A New Series: One Minute Reviews of
Books by Vermont Authors

 

Laura's column "One Minute Reviews" has appeared bi-weekly in Wilmington, Vermont's Deerfield Valley News since 2015. In April 2018, she found that no Vermont periodical consistently reviews all commercially published fiction and non-fiction by Vermont authors, so she started a series to fill that void. Published reviews from that series and some earlier reviews of local authors are listed with links to a scan of the printed copy. Reviews still in queue are listed without links until they appear in print.

The books reviewed in this series are available through Wilmington's Pettee Memorial Library, the Whitingham Free Public Library, and locally owned Bartleby's Books in Wilmington.




Deerfield Valley News, 8/29/2024

Tragedy in the Archives

Doris Kearns Goodwin, An Unfinished Love Story: A Personal History of the 1960s. Simon & Schuster, 2024

Doris Kearns Goodwin is best known for her distinguished biographies of American presidents; but An Unfinished Love Story is different from them in everything but its devotion to research and its readable story. As the subtitle says, it’s a personal study of the American 1960s, as experienced by Richard (“Dick”) Goodwin, Doris’s husband of 46 years, and to a lesser extent, by herself. The archives on which the study is based were contained in three hundred boxes of letters, speeches, and memorabilia that Dick kept from his years as a major speech writer for the Kennedy and Johnson administrations. Turning to these boxes after his 80th birthday, Dick asked Doris to join him in looking over these archives “to see what might come of it.” Dick died before a book came of it; but after a period of mourning, Doris went back to their “last adventure together,” completing Dick’s story and adding her experiences from the days she worked with Johnson on his memoirs after his retirement. The resulting book is a fascinating study of the great hopes, achievements and heartbreaks of the American 1960s, and (not incidentally) a portrait of the marriage of the two extraordinary people who are reflecting on their pasts.

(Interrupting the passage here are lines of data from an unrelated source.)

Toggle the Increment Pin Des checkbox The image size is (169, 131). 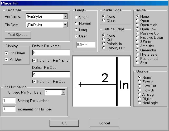[x=34, y=82]
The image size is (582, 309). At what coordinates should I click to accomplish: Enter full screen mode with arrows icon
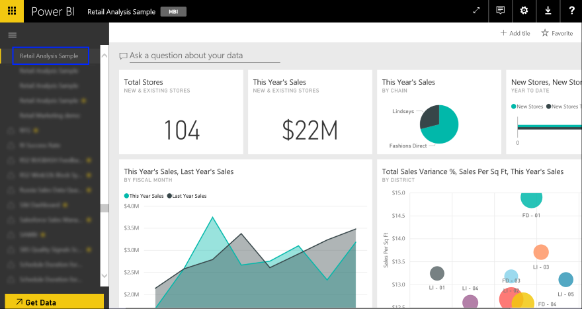[x=476, y=11]
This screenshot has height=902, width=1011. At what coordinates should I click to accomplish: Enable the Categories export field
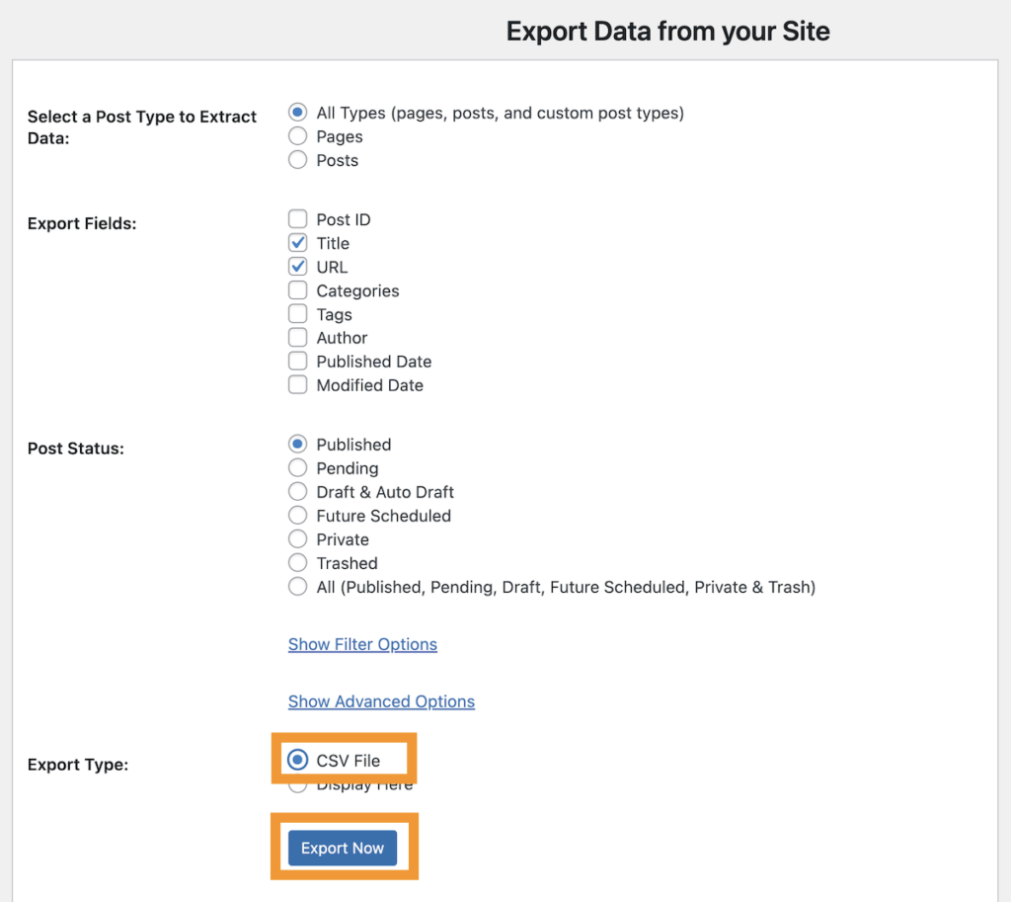click(297, 289)
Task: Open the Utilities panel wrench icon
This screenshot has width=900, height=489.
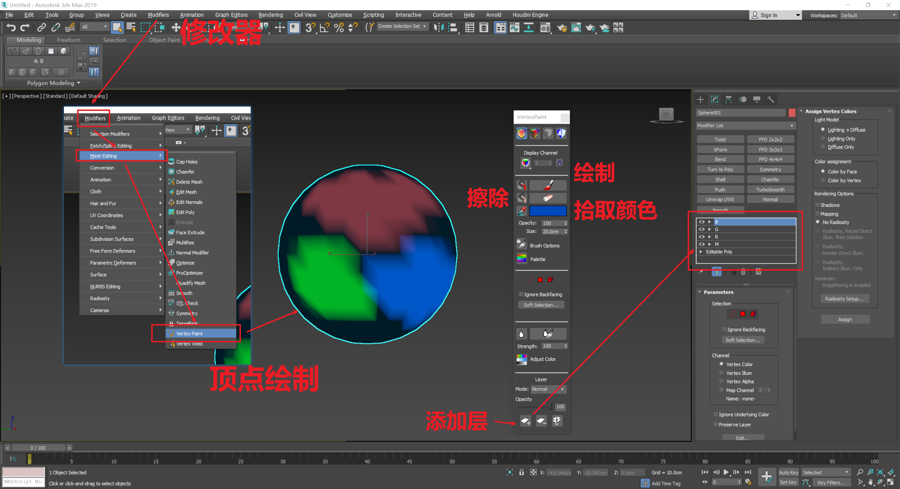Action: pyautogui.click(x=771, y=99)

The book proceeds chronologically, often with specific dates. We see Dick begin his career as a speech writer during Kennedy’s 1960 campaign, excited by the idea of the New Frontier. We watch him work with Shriver in the Peace Corps, and we see his passion for Civil Rights emerge in all Kennedy’s speeches on the subject. On a personal level, we watch him assist Jackie Kennedy orchestrate such “Camelot” events as the dinner for Nobel Prize Laureates in 1962; after Kennedy’s assassination, we see him procure the eternal flame that she wanted next to the President’s grave. We also see that being a Kennedy man implied despising Lyndon Johnson, who was in danger of being shouldered out of the 1964 vice presidency, in part by his arch nemesis, Bobby Kennedy.

And yet, after JFK’s assassination, Dick, unlike many other Kennedy men, did not disappear. He became Lyndon Johnson’s major speech writer, the man who gave America the phrase “Great Society,” and wrote speeches that, passed as bills, permanently changed American life. Voting Rights, Affirmative Action, Integration—the book’s quotations from Johnson’s speeches reveal a great partnership of President and writer. They hum with the belief that Government potentially has the power to fulfill America’s greatest promises of freedom.

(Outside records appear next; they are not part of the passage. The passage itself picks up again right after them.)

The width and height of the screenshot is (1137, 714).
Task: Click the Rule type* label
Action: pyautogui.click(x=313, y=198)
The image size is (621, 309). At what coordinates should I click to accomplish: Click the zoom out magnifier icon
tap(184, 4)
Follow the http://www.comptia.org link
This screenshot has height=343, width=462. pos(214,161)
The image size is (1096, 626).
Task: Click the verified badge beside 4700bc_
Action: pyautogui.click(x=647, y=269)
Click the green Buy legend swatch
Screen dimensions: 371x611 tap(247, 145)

But then came the Vietnam War’s escalation and the “credibility gap” that emerged as Johnson lied to the public. Disillusioned by eroding trust and the diversion of government attention from Great Society programs, in September of 1966, Dick became the first White House “insider” to condemn the war publicly. Johnson never forgave him. After one disastrous attempt at reconciliation over a speech, they never saw each other again. Dick actively supported McCarthy’s presidential run and then Bobby Kennedy’s, hoping to revive the idealism that had been so close to becoming reality.

Gradually, readers see why Dick Goodwin’s 300 boxes of archives remained unopened for fifty years: reading the letters and papers resurrects the pain of the tragedies that followed a promised Great Society—its hope undone by Johnson’s great failure, the assassination of Martin Luther King, race riots, the assassination of Bobby Kennedy, the collapse of Democratic dreams at the 1968 Democratic convention, and the presidency of Richard Nixon. This is a heart-wrenching read, filled with stories, reflections, and wisdom schooled by hope, loss, and love.